> **Exercise**
In the listing, from the line with "Open Lab: Reconfigure" to the line with "Action: tap(830, 55)", change "blog selector" to "site selector" and give those lines again with nothing else altered.

Rows of pointing data
·····

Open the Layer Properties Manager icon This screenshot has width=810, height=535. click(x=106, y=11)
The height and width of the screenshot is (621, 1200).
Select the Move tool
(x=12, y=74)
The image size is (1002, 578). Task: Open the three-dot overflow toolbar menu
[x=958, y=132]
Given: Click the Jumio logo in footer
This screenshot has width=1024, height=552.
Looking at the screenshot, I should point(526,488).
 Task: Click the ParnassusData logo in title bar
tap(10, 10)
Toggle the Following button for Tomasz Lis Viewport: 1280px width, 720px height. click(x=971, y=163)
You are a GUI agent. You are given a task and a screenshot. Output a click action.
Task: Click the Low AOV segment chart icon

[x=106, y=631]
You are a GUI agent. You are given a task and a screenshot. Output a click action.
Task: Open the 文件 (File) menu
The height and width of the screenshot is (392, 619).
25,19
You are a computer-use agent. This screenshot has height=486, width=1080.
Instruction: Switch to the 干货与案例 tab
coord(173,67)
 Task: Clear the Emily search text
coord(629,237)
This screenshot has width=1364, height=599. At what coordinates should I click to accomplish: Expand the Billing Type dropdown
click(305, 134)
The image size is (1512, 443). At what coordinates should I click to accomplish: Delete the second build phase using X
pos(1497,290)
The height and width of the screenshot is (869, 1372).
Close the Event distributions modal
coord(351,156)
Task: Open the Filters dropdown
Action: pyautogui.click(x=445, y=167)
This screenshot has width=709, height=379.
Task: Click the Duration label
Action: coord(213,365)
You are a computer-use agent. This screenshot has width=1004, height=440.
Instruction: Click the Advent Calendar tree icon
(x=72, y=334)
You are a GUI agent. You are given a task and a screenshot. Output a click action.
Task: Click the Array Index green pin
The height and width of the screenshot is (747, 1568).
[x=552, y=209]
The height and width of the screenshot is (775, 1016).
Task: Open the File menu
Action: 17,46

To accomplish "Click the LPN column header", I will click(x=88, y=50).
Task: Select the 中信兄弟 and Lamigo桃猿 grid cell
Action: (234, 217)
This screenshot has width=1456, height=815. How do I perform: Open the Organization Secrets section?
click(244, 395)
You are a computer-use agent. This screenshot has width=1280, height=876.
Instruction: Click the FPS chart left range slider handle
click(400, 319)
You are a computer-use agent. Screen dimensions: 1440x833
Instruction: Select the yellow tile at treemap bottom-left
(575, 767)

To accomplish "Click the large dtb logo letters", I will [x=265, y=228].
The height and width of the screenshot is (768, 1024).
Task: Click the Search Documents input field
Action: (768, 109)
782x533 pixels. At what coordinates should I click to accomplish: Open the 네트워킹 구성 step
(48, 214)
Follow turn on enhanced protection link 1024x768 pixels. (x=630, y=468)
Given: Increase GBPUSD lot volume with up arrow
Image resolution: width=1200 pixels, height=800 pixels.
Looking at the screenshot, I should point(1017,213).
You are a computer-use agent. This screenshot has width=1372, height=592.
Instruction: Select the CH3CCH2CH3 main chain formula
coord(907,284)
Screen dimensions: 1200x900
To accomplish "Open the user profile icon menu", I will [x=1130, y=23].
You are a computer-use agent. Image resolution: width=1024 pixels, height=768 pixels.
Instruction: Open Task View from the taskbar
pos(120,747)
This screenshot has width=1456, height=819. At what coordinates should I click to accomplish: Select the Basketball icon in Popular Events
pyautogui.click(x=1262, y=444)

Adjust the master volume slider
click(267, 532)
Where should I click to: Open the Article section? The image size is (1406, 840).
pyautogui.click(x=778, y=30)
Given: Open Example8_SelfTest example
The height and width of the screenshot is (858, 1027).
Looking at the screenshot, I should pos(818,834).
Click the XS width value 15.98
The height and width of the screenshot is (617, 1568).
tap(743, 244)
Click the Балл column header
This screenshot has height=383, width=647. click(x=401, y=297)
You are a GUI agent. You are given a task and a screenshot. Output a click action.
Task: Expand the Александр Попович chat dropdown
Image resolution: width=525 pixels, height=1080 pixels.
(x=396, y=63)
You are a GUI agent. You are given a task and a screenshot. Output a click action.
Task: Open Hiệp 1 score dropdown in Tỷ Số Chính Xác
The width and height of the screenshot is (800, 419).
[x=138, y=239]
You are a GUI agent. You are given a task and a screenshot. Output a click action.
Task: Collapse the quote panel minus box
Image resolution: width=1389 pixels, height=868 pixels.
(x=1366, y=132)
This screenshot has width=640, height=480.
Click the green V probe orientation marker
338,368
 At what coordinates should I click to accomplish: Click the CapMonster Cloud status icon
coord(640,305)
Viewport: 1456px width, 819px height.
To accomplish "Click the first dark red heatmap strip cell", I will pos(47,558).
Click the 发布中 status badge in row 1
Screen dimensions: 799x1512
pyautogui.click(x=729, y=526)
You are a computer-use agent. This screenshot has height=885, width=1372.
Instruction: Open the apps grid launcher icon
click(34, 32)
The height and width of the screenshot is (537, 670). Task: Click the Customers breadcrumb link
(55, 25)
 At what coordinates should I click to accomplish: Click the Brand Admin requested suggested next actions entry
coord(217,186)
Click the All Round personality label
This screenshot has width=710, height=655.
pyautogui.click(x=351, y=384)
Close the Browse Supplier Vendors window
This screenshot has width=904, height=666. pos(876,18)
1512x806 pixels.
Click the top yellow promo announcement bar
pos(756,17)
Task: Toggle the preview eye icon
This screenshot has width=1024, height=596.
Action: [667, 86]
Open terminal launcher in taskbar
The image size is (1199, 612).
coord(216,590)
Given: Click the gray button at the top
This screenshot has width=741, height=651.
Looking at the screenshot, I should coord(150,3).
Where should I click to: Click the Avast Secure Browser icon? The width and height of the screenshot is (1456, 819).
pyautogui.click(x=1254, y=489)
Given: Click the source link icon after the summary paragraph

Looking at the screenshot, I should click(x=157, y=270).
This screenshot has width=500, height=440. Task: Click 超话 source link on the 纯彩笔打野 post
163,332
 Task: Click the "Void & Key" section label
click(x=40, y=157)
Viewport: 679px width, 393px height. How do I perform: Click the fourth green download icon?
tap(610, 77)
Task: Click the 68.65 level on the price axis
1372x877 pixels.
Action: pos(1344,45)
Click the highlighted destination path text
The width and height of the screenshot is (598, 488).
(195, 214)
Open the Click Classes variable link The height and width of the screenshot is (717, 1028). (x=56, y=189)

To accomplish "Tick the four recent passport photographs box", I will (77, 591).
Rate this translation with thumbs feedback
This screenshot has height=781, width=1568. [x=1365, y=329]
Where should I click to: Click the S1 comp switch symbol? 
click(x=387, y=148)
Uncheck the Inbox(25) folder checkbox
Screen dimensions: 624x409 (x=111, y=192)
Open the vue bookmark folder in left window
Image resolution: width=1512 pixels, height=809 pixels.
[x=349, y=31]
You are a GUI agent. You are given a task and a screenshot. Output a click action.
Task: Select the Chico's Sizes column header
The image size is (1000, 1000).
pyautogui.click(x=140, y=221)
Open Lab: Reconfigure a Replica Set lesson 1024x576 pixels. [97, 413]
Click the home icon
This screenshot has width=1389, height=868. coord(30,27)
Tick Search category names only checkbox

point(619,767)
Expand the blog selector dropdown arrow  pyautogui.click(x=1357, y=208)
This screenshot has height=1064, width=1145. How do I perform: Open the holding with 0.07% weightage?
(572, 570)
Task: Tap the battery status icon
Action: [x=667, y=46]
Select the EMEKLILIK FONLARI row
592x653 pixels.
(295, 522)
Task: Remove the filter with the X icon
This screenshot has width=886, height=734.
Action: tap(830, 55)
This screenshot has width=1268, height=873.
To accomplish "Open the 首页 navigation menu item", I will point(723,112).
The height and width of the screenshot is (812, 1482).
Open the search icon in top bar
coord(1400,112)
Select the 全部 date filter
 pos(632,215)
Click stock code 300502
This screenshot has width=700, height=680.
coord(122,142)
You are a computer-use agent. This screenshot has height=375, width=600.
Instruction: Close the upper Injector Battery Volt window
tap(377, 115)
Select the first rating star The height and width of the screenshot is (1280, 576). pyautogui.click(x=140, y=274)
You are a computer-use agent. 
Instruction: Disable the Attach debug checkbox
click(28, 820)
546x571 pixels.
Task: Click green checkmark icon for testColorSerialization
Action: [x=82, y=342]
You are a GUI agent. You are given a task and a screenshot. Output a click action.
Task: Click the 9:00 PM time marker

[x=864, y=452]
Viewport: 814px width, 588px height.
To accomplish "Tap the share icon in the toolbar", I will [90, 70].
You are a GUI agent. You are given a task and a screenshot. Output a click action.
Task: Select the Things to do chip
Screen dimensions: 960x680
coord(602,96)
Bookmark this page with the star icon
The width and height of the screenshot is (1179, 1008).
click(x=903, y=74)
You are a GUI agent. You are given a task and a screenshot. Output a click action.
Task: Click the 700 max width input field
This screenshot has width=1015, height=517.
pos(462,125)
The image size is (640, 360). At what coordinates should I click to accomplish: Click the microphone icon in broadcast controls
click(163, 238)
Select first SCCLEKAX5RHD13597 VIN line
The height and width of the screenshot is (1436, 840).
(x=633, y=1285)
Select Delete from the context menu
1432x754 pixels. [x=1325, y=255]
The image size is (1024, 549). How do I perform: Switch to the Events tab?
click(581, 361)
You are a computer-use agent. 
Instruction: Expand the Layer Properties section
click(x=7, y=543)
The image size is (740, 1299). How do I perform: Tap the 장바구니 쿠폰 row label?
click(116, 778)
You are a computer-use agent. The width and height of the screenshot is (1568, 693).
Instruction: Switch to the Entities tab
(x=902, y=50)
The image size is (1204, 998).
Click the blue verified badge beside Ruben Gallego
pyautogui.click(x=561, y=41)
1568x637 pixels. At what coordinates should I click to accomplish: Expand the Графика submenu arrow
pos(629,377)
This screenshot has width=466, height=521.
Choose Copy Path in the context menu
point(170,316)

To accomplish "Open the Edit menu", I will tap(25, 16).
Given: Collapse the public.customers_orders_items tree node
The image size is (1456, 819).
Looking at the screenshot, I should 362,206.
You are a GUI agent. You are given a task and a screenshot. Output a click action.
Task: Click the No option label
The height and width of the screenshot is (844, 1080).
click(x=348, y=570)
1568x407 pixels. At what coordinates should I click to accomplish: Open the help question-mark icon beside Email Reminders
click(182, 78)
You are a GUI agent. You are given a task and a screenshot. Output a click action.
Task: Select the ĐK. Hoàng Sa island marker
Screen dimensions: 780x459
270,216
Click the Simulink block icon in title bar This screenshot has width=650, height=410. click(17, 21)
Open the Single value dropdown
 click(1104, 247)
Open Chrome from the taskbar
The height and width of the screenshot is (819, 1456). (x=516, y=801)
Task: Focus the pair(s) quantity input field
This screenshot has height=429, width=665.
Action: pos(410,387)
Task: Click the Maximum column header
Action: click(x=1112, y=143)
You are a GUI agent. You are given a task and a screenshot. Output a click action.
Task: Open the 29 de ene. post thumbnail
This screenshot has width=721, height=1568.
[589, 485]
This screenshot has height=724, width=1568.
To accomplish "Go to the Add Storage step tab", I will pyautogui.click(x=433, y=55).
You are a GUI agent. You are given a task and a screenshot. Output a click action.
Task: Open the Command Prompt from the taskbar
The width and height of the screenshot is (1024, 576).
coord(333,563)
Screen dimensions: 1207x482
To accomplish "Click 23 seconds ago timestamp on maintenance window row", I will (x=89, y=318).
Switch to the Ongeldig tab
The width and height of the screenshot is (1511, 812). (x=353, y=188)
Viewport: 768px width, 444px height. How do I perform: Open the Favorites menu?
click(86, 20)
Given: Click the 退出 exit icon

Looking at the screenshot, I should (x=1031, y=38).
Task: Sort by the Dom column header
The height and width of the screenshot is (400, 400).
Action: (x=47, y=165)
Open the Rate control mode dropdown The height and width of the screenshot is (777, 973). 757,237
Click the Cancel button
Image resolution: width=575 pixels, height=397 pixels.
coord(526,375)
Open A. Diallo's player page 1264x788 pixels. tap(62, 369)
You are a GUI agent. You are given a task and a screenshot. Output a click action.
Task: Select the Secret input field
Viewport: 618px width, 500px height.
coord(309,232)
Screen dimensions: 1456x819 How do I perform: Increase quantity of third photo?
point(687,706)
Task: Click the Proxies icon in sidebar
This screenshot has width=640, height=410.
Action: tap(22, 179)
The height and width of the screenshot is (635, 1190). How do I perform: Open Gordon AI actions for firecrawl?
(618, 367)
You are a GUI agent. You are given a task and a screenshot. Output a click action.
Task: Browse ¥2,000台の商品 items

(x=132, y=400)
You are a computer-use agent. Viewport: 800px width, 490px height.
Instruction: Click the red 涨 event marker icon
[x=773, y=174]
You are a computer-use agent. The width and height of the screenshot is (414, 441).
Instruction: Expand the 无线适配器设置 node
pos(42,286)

·····

> **Worked answer**
Open Lab: Reconfigure a Replica Set lesson 1024x576 pixels. [97, 413]
Click the home icon
This screenshot has width=1389, height=868. coord(30,27)
Tick Search category names only checkbox

point(619,767)
Expand the site selector dropdown arrow  pyautogui.click(x=1357, y=208)
This screenshot has height=1064, width=1145. How do I perform: Open the holding with 0.07% weightage?
(572, 570)
Task: Tap the battery status icon
Action: [x=667, y=46]
Select the EMEKLILIK FONLARI row
592x653 pixels.
(295, 522)
Task: Remove the filter with the X icon
This screenshot has width=886, height=734.
Action: tap(830, 55)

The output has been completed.